Kohlhaas review –Arinzé Kene thunders as a wronged resistance fighter speaking truth to power
The timeless parable of a 16th-century horse dealer turned violent protester questions the personal cost of resistance in this awe-inspiring production from Omar Elerian
silverguide.site –
It starts and ends with a circle. Arinzé Kene stands, runs or speaks inside it. For his 16th-century horse-dealer protagonist, Michael Kohlhaas, its circularity represents a world in which all is in order. When its equanimity is disturbed with the theft of two of his most prized stallions at the hands of an entitled baron, he sets about single-handedly taking on the system that upholds this injustice, first taking his case to the law courts, then the emperor, and finally spilling angrily out on to the streets.
Based on Heinrich von Kleist’s novella, Michael Kohlhaas (itself based on a real-life case), this is an awe-inspiring production, stupendously directed by Omar Elerian, and resounding across the ages in its exploration of protest as well as the personal cost of speaking truth to power. It could not be more timeless, or more relevant.

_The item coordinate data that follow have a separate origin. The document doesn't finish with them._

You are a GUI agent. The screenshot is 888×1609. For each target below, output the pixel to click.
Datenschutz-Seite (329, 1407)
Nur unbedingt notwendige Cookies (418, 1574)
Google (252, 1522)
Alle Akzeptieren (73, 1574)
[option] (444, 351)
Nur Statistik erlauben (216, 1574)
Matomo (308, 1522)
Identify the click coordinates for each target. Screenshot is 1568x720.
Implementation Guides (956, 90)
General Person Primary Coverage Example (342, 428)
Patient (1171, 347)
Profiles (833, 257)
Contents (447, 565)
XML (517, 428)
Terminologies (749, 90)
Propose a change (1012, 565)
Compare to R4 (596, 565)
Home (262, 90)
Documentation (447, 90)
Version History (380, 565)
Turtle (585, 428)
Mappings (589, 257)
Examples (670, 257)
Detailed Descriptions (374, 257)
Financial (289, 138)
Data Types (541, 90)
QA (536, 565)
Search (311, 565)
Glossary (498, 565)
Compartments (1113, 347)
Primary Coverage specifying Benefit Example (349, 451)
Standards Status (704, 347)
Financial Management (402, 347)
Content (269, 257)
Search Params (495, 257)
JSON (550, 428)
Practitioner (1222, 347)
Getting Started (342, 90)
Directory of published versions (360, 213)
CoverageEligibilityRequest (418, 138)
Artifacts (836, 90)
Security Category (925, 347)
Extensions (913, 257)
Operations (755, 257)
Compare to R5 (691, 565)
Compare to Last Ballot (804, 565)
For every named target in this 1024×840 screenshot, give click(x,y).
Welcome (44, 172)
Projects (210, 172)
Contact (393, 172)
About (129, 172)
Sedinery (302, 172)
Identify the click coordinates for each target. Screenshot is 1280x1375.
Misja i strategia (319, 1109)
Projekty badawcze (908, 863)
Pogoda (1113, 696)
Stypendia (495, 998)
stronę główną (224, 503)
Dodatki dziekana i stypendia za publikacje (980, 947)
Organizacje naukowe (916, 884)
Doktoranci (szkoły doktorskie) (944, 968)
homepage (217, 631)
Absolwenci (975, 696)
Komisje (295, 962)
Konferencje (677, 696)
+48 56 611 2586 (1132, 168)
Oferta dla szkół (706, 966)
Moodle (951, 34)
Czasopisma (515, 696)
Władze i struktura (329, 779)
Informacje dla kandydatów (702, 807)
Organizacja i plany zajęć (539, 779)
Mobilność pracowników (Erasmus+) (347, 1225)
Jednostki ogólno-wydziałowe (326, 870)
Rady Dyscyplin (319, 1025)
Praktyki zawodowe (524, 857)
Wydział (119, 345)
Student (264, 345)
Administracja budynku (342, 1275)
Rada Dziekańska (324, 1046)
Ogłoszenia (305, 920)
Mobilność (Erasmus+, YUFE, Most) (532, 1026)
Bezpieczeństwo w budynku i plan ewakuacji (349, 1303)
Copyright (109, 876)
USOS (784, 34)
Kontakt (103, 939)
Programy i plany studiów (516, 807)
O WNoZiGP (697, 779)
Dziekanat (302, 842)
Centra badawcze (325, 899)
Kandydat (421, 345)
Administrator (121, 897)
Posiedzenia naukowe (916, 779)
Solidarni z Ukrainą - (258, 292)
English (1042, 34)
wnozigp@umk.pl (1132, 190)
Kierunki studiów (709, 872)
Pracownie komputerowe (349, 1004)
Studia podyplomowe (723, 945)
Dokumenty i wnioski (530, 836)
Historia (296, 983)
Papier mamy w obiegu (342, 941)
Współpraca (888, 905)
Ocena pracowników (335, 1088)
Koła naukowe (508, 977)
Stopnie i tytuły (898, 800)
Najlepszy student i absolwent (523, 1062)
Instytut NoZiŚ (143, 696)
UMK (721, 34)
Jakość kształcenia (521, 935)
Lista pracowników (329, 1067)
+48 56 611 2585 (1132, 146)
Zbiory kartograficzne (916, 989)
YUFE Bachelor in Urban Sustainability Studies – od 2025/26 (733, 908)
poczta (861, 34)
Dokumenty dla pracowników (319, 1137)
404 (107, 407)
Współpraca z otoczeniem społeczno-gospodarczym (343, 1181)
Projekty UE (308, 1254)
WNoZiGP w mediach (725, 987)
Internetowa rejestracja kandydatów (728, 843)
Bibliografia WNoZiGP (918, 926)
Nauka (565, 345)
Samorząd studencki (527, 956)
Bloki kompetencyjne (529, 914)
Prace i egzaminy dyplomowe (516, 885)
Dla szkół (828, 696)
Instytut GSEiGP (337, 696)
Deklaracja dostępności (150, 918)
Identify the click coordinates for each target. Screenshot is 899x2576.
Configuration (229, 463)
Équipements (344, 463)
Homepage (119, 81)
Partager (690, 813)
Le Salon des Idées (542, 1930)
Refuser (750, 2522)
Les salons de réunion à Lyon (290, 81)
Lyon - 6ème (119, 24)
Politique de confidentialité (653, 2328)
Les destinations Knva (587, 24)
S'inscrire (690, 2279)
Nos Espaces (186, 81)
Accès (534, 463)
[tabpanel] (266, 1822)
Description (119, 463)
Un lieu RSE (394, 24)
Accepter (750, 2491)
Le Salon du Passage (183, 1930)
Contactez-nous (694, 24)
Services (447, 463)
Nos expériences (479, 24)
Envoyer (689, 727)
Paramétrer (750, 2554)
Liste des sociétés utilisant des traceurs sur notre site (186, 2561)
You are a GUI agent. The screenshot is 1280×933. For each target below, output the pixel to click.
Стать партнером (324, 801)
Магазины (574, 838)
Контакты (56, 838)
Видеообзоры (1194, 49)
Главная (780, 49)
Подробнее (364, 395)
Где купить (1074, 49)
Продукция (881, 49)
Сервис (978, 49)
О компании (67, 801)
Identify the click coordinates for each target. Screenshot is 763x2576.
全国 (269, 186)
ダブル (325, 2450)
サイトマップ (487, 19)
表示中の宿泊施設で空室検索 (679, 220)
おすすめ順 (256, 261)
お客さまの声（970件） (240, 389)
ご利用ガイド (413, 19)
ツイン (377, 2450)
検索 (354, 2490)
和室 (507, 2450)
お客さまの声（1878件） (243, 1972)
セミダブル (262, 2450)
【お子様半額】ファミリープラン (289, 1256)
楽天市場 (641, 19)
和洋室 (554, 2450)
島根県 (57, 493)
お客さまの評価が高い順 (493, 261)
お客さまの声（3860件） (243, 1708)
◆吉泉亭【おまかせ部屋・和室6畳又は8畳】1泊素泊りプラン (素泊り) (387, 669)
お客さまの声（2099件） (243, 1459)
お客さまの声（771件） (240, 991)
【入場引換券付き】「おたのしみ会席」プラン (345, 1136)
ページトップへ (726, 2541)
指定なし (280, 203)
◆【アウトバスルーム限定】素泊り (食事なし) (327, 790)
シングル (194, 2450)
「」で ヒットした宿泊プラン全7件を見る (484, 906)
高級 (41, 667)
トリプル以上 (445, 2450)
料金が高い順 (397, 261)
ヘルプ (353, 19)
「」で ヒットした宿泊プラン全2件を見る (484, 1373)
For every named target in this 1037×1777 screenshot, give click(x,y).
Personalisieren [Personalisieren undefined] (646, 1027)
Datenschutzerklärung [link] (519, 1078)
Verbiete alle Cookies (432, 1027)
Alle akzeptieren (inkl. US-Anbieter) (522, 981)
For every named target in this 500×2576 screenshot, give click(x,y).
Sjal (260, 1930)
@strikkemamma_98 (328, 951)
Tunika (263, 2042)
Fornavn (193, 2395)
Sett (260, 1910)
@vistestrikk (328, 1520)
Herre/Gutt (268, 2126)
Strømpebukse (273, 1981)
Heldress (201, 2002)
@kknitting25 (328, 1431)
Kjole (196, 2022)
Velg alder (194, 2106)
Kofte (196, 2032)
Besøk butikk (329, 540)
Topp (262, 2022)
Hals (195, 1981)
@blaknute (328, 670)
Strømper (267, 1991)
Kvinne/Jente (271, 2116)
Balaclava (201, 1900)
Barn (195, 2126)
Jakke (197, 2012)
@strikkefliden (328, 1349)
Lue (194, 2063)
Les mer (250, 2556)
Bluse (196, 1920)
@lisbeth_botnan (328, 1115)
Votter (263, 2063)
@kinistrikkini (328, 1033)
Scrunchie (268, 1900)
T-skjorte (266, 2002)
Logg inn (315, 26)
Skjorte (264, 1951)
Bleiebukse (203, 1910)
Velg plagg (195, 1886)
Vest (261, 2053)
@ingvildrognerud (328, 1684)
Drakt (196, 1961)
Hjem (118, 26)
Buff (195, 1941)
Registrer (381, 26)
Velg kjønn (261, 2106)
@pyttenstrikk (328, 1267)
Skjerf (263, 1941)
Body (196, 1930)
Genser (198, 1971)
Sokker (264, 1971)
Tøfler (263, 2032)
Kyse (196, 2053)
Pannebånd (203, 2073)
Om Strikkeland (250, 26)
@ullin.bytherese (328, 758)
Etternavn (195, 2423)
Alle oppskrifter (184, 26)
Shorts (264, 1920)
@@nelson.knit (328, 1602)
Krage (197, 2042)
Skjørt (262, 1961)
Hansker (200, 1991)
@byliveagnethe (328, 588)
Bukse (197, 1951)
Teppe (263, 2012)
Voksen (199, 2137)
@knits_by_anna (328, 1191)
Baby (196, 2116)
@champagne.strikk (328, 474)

Kohlhaas exhausts all reasonable, legal routes against the theft before taking up the cudgel, only resorting to violence when the system of aristocratic privilege and corruption is exposed. “What kind of world is this?” he asks in disbelief, variously told to let it go (“It’s just two horses,” says a friend) or show forgiveness (says his wife). He is an extraordinary figure – rebel, resistance hero and self-destructive fanatic in one, thunderingly rendered by Kene. The play asks difficult questions around protest: at what point does the seeking of justice turn into a desire for revenge? Does violent protest spawn its own injustices? Kohlhaas is not honoured at the end here, as in the original. These questions are left open-ended, wavering powerfully.
Matthew Herbert’s compositions and sound design (dread notes, pounding hooves), together with Jackie Shemesh’s lighting (alternately bathing, spotlighting or blackening the stage), brings palpable drama into the circle. Ana Inés Jabares-Pita’s set design is spectacular in its artful simplicity; the circle is a dais with a razed terrain of ashes around it. There is fire and flashes of lightning, as if the corruption of God’s order in Kohlhaas’s world is mirrored by this meteorological disturbance.
Von Kleist’s original narrative speeds to a gallop and in a lesser performer’s hands, this 90-minute show might seem antic. Kene paces it perfectly, balancing razor suspense and desperation with quiet pause and reflection. The script, adapted by Marco Baliani and Remo Rostagno, and translated by Elerian, is sleeker in monologue form than in Von Kleist’s lean original, peeling away extraneous detail, perhaps leaving Kohlhaas’s wife, Lisbet (Lizzie here) in the shadows, but rendering it a more intimate and psychological study of resistance. It draws out Kohlhaas’s poetic voice and the sense of God he sees in nature and animal life.
There is such an epic, exciting sense of drama and performance to it all. Yes, this is a parable which shows the cost of activism and uprising. But it is also an enchanting story told in the ancient Homeric tradition: a man in an empty circle, creating an entire world from air.
• At Brighton Dome Corn Exchange, until 5 May.